The "Requiem" monument was ceremoniously unveiled at the "Victims of Fascism" memorial complex on May 7, 2017. The idea for its creation dates back to the 1980s. The initiator was renowned sculptor Lazar Dubinovskyi, who designed the model for the future monument. The concept was brought to life by Serhiy Gonenko, a native of Dnestrovsk, who created the 2.5-meter bronze statue and raised it onto a pedestal of the same height. The figure of a praying Jew stands frozen in grief above the graves. There is emptiness inside. The man is gone. He was killed, but his soul lives on. It is immortal, as is the question, which is carved in stone in three languages Russian, English, and Yiddish and in the souls of people in the language of pain and eternal memory. "Requiem" is a monument not only to the executed Jews of Dubossary, but also to all the victims of the Holocaust, whose number runs into the millions.
The memorial complex was reconstructed again in 2025. With the support of the country's leadership and funds from the state capital investment program, extensive work was carried out. The site of the tragic events has become a true memorial complex.
A memorial ceremony was held today. The PMR President Vadim Krasnoselsky arrived to honor the memory of the victims of fascism.
"Standing at this site, you clearly understand the course of historical events, the depth of the tragedy of this land. It is perfectly clear who the liberating soldier is. He is a soldier of the Red Army. It is clear that the victims are those who lie in this soil.
It is clear that the aggressor was the Romanian fascist occupiers, infected with the virus of Nazism. There were no losing states in that war in reality. The Nazi-fascist ideology that lost was the one that enslaved the peoples of those states that fought against the Soviet Union, the United States, and Great Britain. It was the Red Army and its allies who liberated the peoples of Western Europe from fascism and Nazism, from oppression. You know, it's truly terrifying when, 80 years after the end of World War II, someone tries to rehabilitate the executioners, the Nazis, and the fascists, suggesting they knew nothing and were essentially good people. This is dangerous. They call the Red Army soldier an occupier. I am deeply convinced that any nationalism stems from Nazism, and any Nazism ends in execution pits, like here in Dubossary. This cannot be proven. We simply need to fight it, and remind ourselves of the results of the international tribunal and the court following World War II.

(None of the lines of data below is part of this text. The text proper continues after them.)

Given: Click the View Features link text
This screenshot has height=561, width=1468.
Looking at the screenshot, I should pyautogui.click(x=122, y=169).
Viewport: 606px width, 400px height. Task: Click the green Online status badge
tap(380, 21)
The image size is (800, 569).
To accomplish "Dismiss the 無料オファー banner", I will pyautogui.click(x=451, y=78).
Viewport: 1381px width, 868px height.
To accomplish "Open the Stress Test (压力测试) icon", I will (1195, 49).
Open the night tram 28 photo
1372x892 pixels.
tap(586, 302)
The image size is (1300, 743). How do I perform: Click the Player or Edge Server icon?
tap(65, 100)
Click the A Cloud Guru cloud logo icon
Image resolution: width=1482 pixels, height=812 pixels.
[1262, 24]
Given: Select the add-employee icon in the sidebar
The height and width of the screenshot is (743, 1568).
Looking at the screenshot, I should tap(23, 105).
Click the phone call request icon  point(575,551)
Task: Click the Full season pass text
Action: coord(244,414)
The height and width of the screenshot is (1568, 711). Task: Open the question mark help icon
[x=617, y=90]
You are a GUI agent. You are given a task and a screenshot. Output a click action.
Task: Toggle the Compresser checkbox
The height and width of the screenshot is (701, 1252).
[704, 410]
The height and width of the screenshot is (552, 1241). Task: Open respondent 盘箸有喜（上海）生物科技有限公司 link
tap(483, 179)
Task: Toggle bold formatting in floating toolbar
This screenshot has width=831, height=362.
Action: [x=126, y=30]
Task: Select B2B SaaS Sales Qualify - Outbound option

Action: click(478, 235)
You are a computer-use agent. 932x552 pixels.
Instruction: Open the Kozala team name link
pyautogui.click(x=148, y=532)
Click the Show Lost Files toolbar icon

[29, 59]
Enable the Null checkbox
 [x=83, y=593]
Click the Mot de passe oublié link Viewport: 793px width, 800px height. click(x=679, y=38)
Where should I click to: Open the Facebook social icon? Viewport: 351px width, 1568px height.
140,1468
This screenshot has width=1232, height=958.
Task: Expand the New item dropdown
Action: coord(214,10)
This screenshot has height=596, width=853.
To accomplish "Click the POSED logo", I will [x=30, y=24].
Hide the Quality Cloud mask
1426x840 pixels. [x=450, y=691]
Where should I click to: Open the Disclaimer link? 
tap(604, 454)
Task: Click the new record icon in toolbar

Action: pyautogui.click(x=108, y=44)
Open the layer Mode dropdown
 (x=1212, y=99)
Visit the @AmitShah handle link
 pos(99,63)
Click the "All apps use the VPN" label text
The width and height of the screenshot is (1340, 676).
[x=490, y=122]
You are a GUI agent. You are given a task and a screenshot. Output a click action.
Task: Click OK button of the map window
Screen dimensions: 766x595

I would like to draw attention to the unacceptability of calling our blessed land by the shameful name "transnistria". Let me remind you that "transnistria"was an occupied region, and its capital was Odessa. But Odessa isn't called "transnistria" now. Why are we called "transnistria"? "Transnistria"existed between 1941 and 1944, and it was designated specifically by Antonescu and his henchmen—those who organized the Dubossary Holocaust, those responsible for the deaths of 400000 people in the so-called "transnistria", those who created 150 ghetto-concentration camps. That's "transnistria". Therefore, "transnistria"means Holocaust, genocide, death. And when we, Pridnestrovians, are called "transnistria," it's insulting and unacceptable. "In memory of those who lie in this land. There is a wonderful word for this region: Pridnestrovie. There can be no other," Vadim Krasnoselsky emphasized.
The President expressed gratitude to everyone who participated in the reconstruction of the memorial complex, who invested their time, money, and, most importantly, their souls in it. Vadim Krasnoselsky noted that this site of tragic events cannot leave anyone indifferent. He shared that after one visit to the memorial complex, he wrote a poem about the Dubossary Holocaust.